By Shawn Kennedy, AJN editor-in-chief

Twitter is a wonderful tool. This morning, as is my habit, I surfed my “favorites” column on my Tweetdeck platform to see what new and interesting things were being tweeted. And I noticed one of particular interest (I’ll get to it shortly) at the twitter page of Brain Pickings, a Web site that focuses on, in their own words,

“ . . . curating interestingness—picking culture’s collective brain for tidbits of stuff that inspires, revolutionizes, or simply makes us think. It’s about innovation and authenticity and all those other things that have become fluff phrases but don’t have to be.”

This twitter stream has alerted me to some unique and wonderful photographs, music, Web sites, charts and graphs, and books. True to its mission statement—and in service of the notion that “creativity is a combinational force”—it offers “[c]urated bits of culture that will, at the very least, introduce you to new ideas and perspectives and, at their very best, help you think more, laugh more, create more.”

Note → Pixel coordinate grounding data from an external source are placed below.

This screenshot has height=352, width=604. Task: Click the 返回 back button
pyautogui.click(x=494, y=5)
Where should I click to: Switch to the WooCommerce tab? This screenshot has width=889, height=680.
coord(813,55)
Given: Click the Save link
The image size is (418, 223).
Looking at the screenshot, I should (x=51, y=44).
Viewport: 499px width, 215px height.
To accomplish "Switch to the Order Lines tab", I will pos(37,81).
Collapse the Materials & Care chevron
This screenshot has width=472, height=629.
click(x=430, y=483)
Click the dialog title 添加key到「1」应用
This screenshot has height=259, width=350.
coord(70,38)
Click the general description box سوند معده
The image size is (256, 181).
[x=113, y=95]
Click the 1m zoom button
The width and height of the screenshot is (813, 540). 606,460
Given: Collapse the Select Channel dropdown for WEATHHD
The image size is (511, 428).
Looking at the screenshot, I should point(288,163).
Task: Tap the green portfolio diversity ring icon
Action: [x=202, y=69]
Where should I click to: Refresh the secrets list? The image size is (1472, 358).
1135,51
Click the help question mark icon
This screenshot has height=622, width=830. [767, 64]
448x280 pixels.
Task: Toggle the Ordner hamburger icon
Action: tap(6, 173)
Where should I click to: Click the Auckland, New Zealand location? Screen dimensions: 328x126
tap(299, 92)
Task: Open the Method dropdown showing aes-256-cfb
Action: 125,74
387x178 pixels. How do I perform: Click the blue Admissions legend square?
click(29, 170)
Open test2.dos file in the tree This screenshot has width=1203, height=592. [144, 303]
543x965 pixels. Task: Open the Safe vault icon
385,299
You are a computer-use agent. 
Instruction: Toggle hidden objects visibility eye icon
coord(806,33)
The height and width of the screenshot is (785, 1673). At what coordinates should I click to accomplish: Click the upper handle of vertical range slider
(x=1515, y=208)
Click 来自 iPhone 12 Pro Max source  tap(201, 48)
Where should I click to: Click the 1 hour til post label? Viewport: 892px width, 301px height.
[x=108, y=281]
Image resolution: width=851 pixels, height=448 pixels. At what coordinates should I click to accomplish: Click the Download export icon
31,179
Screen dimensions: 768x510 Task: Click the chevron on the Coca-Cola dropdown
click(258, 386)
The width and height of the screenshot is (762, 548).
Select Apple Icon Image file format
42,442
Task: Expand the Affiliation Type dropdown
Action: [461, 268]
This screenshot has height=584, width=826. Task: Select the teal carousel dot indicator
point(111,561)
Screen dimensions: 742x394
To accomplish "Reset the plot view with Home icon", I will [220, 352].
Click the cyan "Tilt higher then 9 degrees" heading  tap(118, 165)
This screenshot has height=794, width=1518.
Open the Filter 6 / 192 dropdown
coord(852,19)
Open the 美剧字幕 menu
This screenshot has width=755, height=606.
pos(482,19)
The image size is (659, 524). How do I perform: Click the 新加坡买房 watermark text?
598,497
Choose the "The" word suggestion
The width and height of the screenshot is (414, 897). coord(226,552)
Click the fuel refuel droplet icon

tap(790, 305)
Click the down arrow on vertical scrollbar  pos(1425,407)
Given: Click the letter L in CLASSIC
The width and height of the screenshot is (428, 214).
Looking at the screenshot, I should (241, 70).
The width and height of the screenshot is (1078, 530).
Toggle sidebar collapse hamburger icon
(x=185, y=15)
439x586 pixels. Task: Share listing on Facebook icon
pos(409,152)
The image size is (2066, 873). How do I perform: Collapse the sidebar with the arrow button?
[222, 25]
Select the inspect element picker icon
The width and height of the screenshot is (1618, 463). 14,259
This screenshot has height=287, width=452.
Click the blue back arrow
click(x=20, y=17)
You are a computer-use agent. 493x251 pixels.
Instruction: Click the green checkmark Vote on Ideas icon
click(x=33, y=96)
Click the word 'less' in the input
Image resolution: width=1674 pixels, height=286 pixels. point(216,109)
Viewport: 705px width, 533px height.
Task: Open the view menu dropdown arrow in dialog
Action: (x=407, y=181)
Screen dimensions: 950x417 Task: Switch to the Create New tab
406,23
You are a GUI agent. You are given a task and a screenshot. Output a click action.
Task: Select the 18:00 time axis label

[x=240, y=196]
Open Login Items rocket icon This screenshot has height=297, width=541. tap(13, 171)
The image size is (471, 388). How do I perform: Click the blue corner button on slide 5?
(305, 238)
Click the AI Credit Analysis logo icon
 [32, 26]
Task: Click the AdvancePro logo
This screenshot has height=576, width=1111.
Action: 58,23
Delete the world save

click to go to Schulz TED talk

This morning, the tweet in question directed me to a video presentation by Kathryn Schulz, a self-proclaimed “wrongologist,” author of Being Wrong: Adventures in the Margin of Error. In it, she explains how we go through life trying to avoid being wrong (or, more correctly, being seen as being wrong), and how humans want to always feel “right.” She discusses how limiting that need to feel right can be for our view of the world and of others—especially those who disagree with us. She also gives an example of how it can be dangerous, as she points out in an example of a wrong-site surgery (the surgeon “felt” he was on the correct side”). Read the rest of this entry ?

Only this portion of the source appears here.